EXERCISE OBJECTIVE: Nothing below is to be printed except the lines between the line holding "Image resolution: width=413" and the line holding "The height and width of the screenshot is (199, 207).", inclusive, each exactly as it appears.

------------------------------

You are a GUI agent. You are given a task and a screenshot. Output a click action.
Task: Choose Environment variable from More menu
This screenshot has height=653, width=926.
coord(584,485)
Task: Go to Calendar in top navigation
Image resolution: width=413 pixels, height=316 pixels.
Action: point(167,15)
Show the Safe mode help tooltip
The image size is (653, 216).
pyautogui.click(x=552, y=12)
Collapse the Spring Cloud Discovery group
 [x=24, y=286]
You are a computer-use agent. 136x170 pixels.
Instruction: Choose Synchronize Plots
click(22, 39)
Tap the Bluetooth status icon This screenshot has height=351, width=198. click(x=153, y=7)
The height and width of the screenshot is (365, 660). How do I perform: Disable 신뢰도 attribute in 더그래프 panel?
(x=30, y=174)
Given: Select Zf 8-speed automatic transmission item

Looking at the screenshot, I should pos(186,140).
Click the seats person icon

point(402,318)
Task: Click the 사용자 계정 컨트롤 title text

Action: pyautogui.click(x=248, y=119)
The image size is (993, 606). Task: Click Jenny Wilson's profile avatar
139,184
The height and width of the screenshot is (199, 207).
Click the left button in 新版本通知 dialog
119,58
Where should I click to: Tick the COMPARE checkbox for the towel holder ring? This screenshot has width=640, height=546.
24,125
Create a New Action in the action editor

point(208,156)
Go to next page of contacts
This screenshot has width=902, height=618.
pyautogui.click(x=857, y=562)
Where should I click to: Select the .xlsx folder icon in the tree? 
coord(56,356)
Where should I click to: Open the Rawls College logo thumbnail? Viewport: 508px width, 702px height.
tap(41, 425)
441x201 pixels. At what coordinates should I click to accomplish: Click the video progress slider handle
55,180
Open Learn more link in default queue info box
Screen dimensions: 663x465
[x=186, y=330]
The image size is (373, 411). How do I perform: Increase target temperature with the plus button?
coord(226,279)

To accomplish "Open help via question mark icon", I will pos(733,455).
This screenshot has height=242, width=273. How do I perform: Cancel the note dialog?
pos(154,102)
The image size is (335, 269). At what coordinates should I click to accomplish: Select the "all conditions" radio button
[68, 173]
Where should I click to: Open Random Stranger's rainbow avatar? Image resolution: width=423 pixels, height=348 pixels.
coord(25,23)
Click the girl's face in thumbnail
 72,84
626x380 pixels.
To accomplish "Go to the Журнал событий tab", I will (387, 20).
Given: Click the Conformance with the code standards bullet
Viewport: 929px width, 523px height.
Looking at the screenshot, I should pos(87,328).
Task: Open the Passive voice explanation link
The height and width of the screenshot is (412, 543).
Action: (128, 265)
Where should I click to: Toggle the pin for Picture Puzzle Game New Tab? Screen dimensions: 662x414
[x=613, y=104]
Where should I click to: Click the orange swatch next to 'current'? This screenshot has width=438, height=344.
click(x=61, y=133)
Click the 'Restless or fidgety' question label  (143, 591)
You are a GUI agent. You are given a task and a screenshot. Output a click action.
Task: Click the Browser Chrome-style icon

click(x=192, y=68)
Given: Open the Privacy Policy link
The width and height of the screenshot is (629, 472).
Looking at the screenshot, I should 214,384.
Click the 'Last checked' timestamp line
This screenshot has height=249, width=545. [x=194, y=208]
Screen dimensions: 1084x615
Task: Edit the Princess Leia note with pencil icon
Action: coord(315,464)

------------------------------

WRITTEN REPLY:
Image resolution: width=413 pixels, height=316 pixels.
Action: point(167,15)
Show the Safe mode help tooltip
The image size is (653, 216).
pyautogui.click(x=552, y=12)
Collapse the Spring Cloud Discovery group
 [x=24, y=286]
You are a computer-use agent. 136x170 pixels.
Instruction: Choose Synchronize Plots
click(22, 39)
Tap the Bluetooth status icon This screenshot has height=351, width=198. click(x=153, y=7)
The height and width of the screenshot is (365, 660). How do I perform: Disable 신뢰도 attribute in 더그래프 panel?
(x=30, y=174)
Given: Select Zf 8-speed automatic transmission item

Looking at the screenshot, I should pos(186,140).
Click the seats person icon

point(402,318)
Task: Click the 사용자 계정 컨트롤 title text

Action: pyautogui.click(x=248, y=119)
The image size is (993, 606). Task: Click Jenny Wilson's profile avatar
139,184
The height and width of the screenshot is (199, 207).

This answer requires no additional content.